WILDEDSHAUSEN - Auf zwei Schreiben hatte der Landkreis nur knapp reagiert. Darum griffen die Senioren zu Spaten und Gießkanne.

von Stefan Idel

WILDEDSHAUSEN - Eine Maibaum-Aktion der besonderen Art nahm sich der Seniorenbeirat der Stadt Wildeshausen vor. Auf dem Acker und der Grünfläche am Kreisaltenheim pflanzten Vertreter der Mitgliedsverein am Montagabend Obstbäume, um so ihren Unmut über den Landkreis Oldenburg auszudrücken. „Wir wollen, dass die Grünfläche für das Kreisaltenheim und seine Anlieger erhalten bleibt“, erklärte Beiratsvorsitzende Rita Hilgartner. Die Apfel-, Kirsch- und Birnenbäume sowie eine Bank hatten die Vereine im Seniorenbeirat gestiftet.

Bereits Mitte November vergangenen Jahres hatten sich Vertreter des Seniorenbeirats, die Leitung des Kreisaltenheims, Pädagogen und Kinder des Kindergartens „Sternschnuppe“ zu einem Gespräch mit dem Geschäftsführer des Bezirksverbandes, Karl-Heinz Meyer, getroffen (die NWZ berichtete). Schon damals hatten sich Senioren wie Anlieger konkrete Aussagen zur Zukunft des etwa ein Hektar großen Geländes zwischen Heidloge, Raiffeisenstraße und Altenheim erhofft. Früher wurde hier Landwirtschaft betrieben.
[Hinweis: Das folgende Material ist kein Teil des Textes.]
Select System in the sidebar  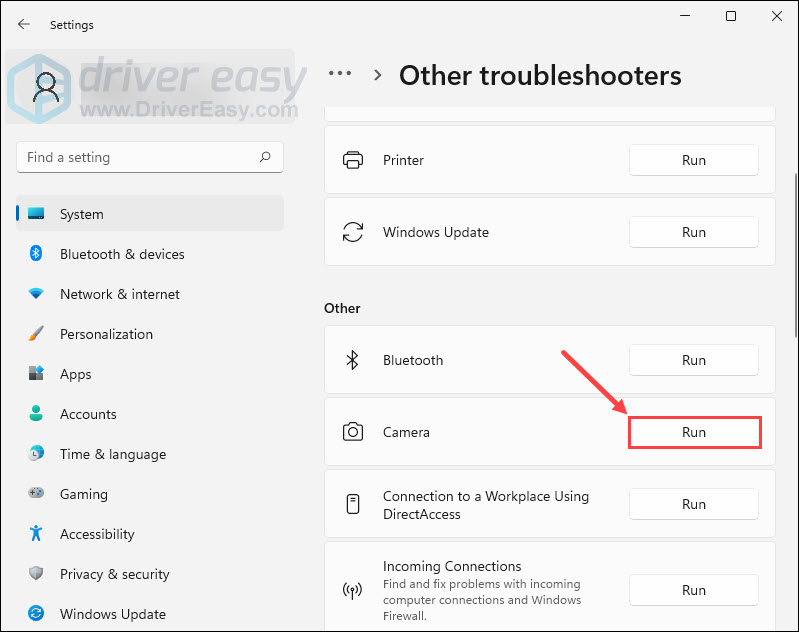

Inzwischen ist der Landkreis Oldenburg Besitzer der Fläche. „Dass der Kreis am liebsten eine Bebauung in Erwägung zieht, ist zwar verständlich, aber nicht im Sinne der Bewohner des Kreisaltenheims und der Wildeshauser Bürger“, meinte Hilgartner. Sie wies schon damals auf die mögliche soziale Funktion der Fläche hin: „Hier könnte ein Bürgerpark für Alt und Jung entstehen.”

Im Herbst und im März schrieb der Beirat Landrat Frank Eger an und bat ihn, das Grundstück so zu beplanen, „dass auch die Bewohner des Kreisaltenheims einen Nutzen davon haben.“ Erster Kreisrat Rolf Eilers antwortete: „Unsere Gremien haben beschlossen, die weitere Entwicklung beim Kreisaltenheim abzuwarten und die Angelegenheit bis auf weiteres zurückzustellen.“ Eger hatte bereits im vergangenen Jahr zu erkennen gegeben, dass ein „schlüssiges Konzept“ für das Gelände erforderlich sei.

Mit der Antwort des Landkreises zeigte sich der Seniorenbeirat keineswegs zufrieden. Mit der Baum-Pflanzaktion wollten die Vereine dem Kreis und seinen Gremien deutlich machen, „dass man Lebensqualität nicht nur am materiellen Wert eines Grundstücks messen kann.“ Bewohner des Heims schlossen sich spontan der Aktion an.